§ Exercise objective
Return the items from the very start through the line containing "the 'Images' folder", inclusive, copying each line unchanged. Omit the pictures from your answer.

Word and element pointing entries

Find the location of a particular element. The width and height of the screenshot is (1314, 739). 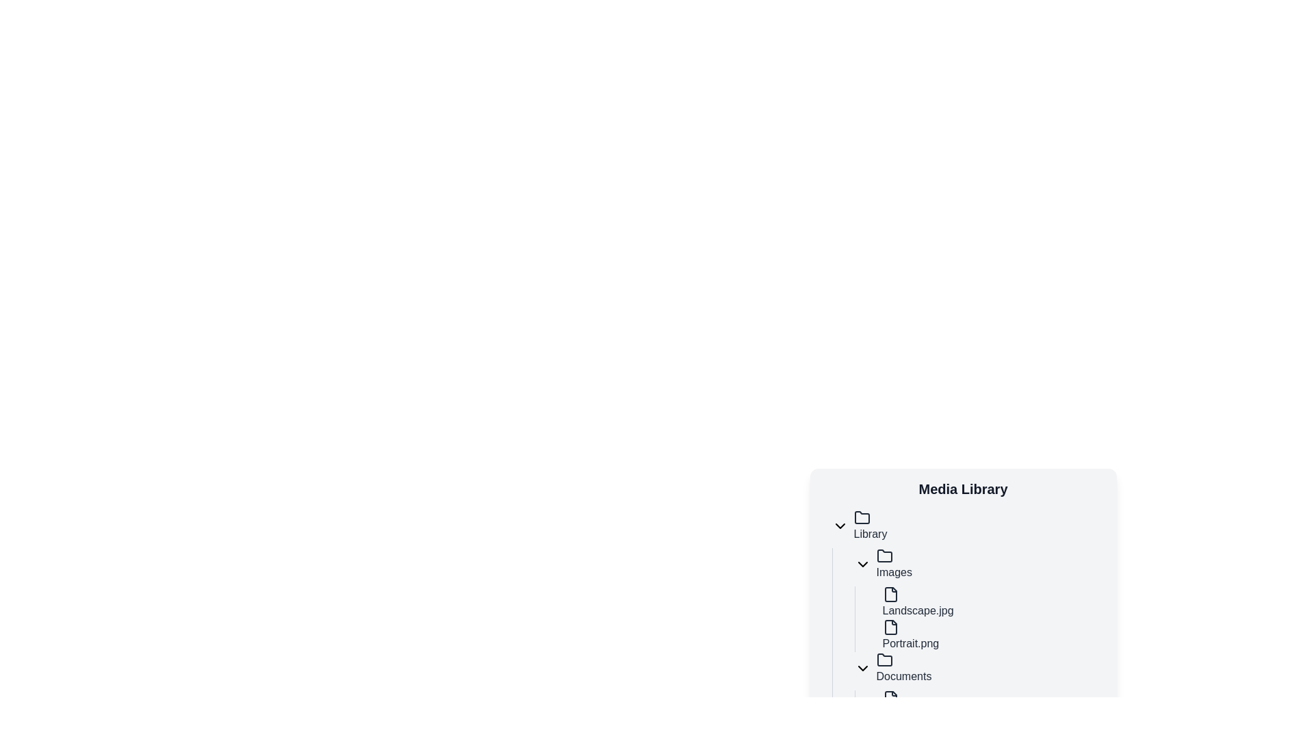

the 'Images' folder item in the file tree is located at coordinates (978, 564).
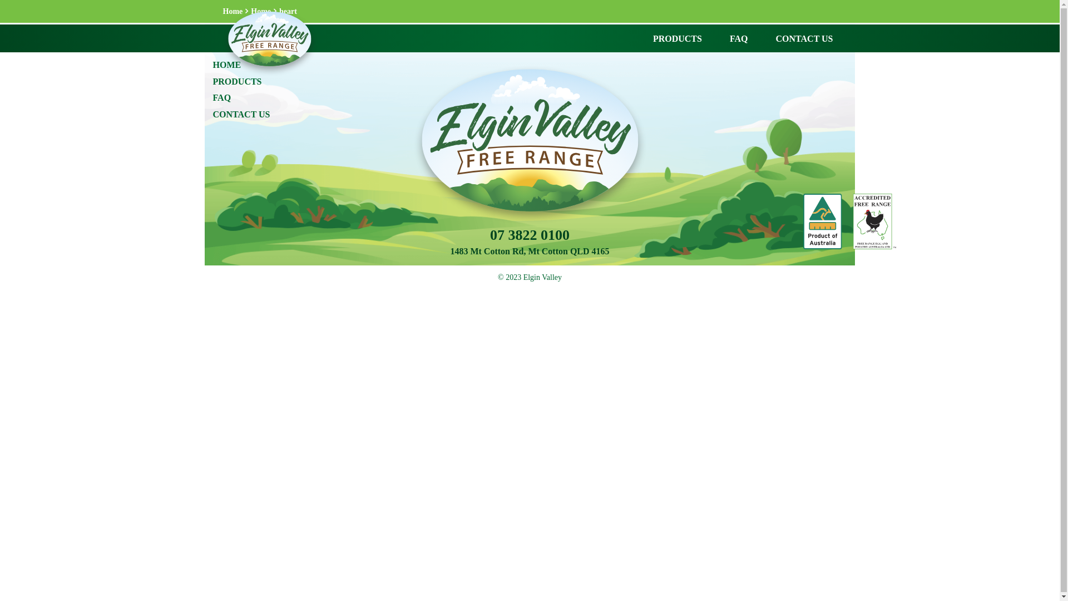 This screenshot has height=601, width=1068. Describe the element at coordinates (226, 65) in the screenshot. I see `'HOME'` at that location.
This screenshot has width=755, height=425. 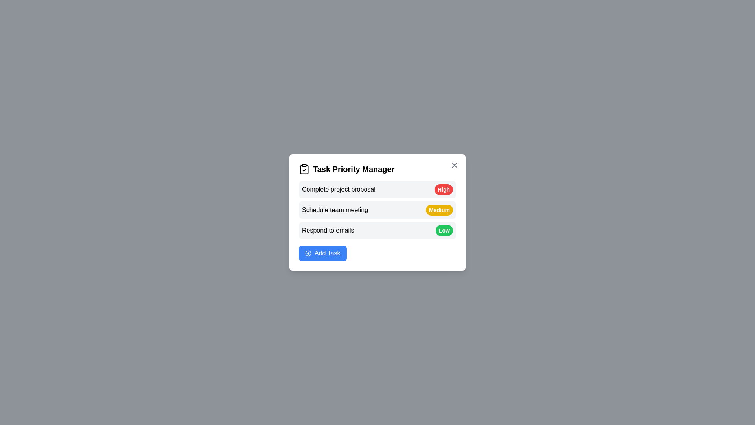 What do you see at coordinates (323, 253) in the screenshot?
I see `the 'Add Task' button to add a new task` at bounding box center [323, 253].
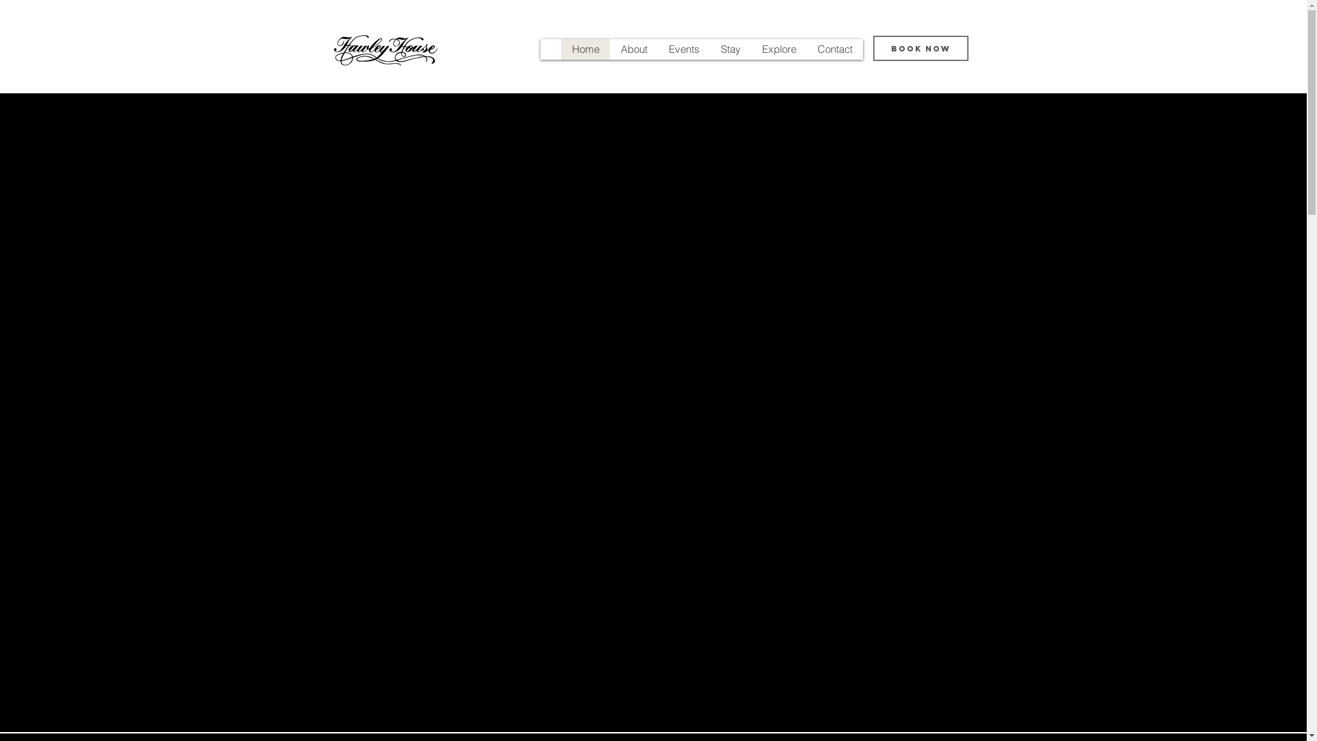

§ Written reply
Find the location of a particular element. The width and height of the screenshot is (1314, 739). 

the 'Images' folder item in the file tree is located at coordinates (978, 564).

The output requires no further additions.